桑田佳祐と『吉田拓郎の唄』をめぐる文章を、最後の文の直後から引き継いで書き進めてください。

読解用抜粋:
- - - - - - -
2021-03-21 05:15:32 | ☆メディア(本・映画・Web・音楽など)


90s
吉田拓郎の闘病中に桑田佳祐が励ましの唄を歌った伝説ライブパフォーマンスとは?



昔の桑田佳祐はかなり尖っていました。
たとえば、アイドル時代の菊池桃子が「ロック始めました宣言」をした時には「ロックははじめるもんじゃねぇ」と噛みついたり、自作映画『稲村ジェーン』を酷評したビートたけしには「感性が低い」と口撃してみたり、オノ・ヨーコをクソババア呼ばわりしたり……枚挙に暇がありません。


桑田佳祐が歌った『吉田拓郎の唄』

もちろん、歌い手である以上、自作曲でフックをかましたこともあります。
といっても、アントニオ猪木を敬愛し、古舘伊知郎の話芸を「実況という名のラップ」と絶賛したプロレス好きな彼のこと。ルール無用に罵ることはせず、あくまでプロレス的な“節度ある闘争”を仕掛けたものです。

特に有名なのが、弘田三枝子について歌った『MICO』と、そのものずばりな『吉田拓郎の唄』。
前者が「綺麗になってSoulを捨てて」とクサしながらも「Japanese Diana Ross」とわりかし賞賛多めな歌詞だったのに対し、後者は若干手厳しめな内容だったため、拓郎信者からの抗議もあったようです。
- - - - - - -
データセット行:
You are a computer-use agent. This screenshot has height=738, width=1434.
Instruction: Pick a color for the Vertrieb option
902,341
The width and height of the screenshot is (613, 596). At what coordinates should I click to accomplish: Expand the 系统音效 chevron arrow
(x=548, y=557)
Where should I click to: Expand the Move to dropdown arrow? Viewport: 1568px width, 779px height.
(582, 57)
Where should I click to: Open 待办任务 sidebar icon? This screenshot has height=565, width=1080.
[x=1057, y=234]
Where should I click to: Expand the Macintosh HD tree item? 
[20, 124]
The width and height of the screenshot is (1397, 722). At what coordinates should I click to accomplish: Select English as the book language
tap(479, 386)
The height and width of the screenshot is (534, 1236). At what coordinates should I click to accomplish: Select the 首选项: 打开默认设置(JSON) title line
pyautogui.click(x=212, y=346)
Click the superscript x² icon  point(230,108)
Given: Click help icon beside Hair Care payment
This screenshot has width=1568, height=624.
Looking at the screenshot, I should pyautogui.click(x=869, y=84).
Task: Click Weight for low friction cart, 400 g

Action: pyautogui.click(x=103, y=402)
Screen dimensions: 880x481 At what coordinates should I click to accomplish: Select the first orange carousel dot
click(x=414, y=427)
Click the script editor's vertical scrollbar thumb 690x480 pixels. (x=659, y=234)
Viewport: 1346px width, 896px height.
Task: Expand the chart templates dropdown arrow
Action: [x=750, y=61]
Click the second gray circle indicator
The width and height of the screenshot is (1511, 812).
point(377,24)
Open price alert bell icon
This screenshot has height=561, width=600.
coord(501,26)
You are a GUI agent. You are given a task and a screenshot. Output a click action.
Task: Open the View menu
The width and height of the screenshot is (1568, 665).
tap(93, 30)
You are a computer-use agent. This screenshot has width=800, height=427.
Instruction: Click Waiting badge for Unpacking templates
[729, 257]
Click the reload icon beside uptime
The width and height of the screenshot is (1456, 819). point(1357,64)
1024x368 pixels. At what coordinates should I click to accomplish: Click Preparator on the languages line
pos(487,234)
- - - - - - -
課題の出力:
「拓郎だけは好きだった」とも発言していた桑田
吉田拓郎といえば、1970年代に「フォークの貴公子」として一世を風靡し、今日のJ-POPにおける基礎を築いたとも評される偉人。同時代を生きた若者にとってカリスマ的存在だった彼に、桑田も多大な影響を受けたらしく、かつて自著の中で「フォークは大嫌いだったけど、拓郎だけは好きだった」と告白しています。

また、自分で曲をつくろうと思ったきっかけは、拓郎の手掛けたフジ・フイルムのCMソング『HAVE A NICE DAY』を聞いたからだとも語っており、敬愛しているのは明らかなのです。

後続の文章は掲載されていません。